Libération de Samir Belarbi : on achève bien le Hirak

SB Belarbi
Lors de l'interpellation de Samir Belarbi. D. R.

Par Youcef Benzatat – On ne peut que se réjouir de la libération de Samir Belarbi, un hirakiste de premier plan, avec autant d’aura, de recouvrer sa liberté et d’être réhabilité de toutes les charges qui pesaient sur lui. Néanmoins, cette libération inattendue et de surcroît médiatisée par des chaînes de télévision au service de la contre-révolution, qui ont diffusé en boucle des interviews problématiques de Samir Belarbi depuis sa libération, au même moment où la répression et les arrestations de hirakistes se poursuivent avec férocité, ne peut qu’éveiller des soupçons et alimenter notre scepticisme et notre incrédulité en la bonne volonté et la bonne foi du pouvoir.

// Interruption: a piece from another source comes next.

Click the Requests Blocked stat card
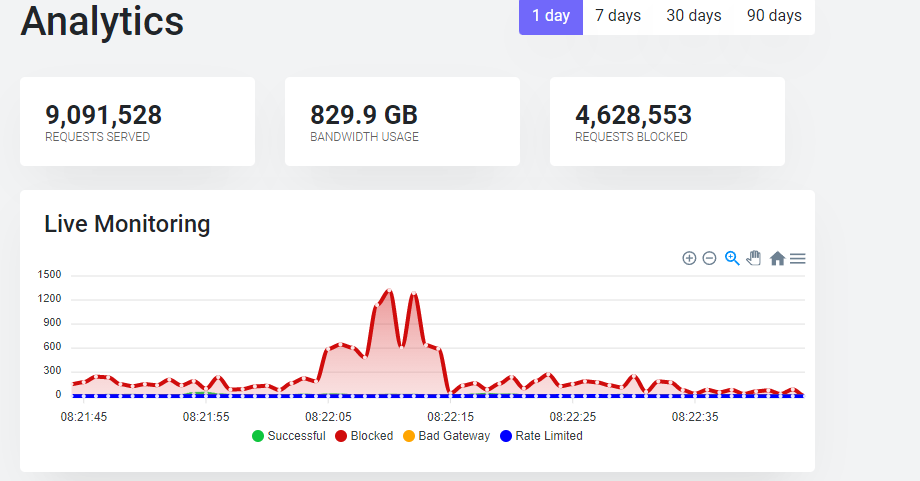 tap(667, 121)
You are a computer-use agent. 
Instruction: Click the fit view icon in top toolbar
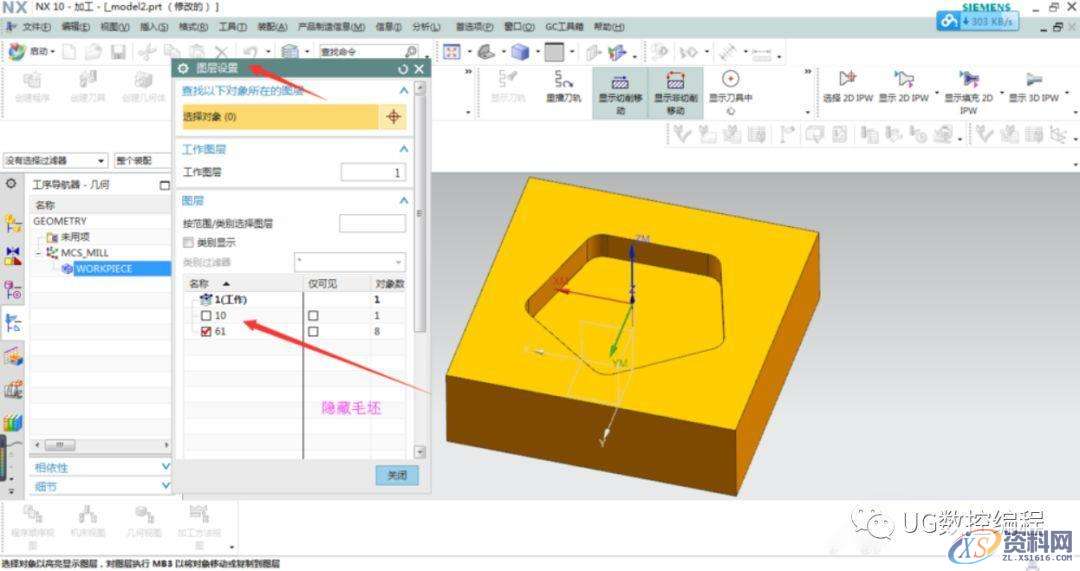tap(452, 52)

Dans ses déclarations, Samir Belarbi se focalise sur la levée des principales charges qui pesaient sur lui, celles d’avoir été accusé de hirakiste subversif qui menacerait l’unité et l’intérêt national. Mais là n’est pas le plus important ; il insiste surtout dans ses déclarations, volontairement ou inconsciemment, sur le fait que le tribunal qui l’a relaxé l’aurait fait souverainement et par conséquent, la justice, au moins dans cette affaire, aurait recouvré son indépendance du pouvoir exécutif ou du pouvoir tout court. A n’en douter, Samir Belarbi croit où veut nous faire croire que c’est le juge chargé de son dossier qui l’a libéré souverainement et indépendamment de toute injonction de quelque cercle occulte du pouvoir. L’indépendance de la justice se retrouve ainsi au centre de ses déclarations et il n’hésite pas à vouloir faire croire que c’est là une amorce de victoire de la principale revendication du Hirak, celle de l’Etat de droit. En ce sens, il va jusqu’à rappeler l’épisode de la mutinerie des magistrats au mois de mars en les haranguant à l’occasion de revenir sur le terrain de la lutte pour un Etat de droit.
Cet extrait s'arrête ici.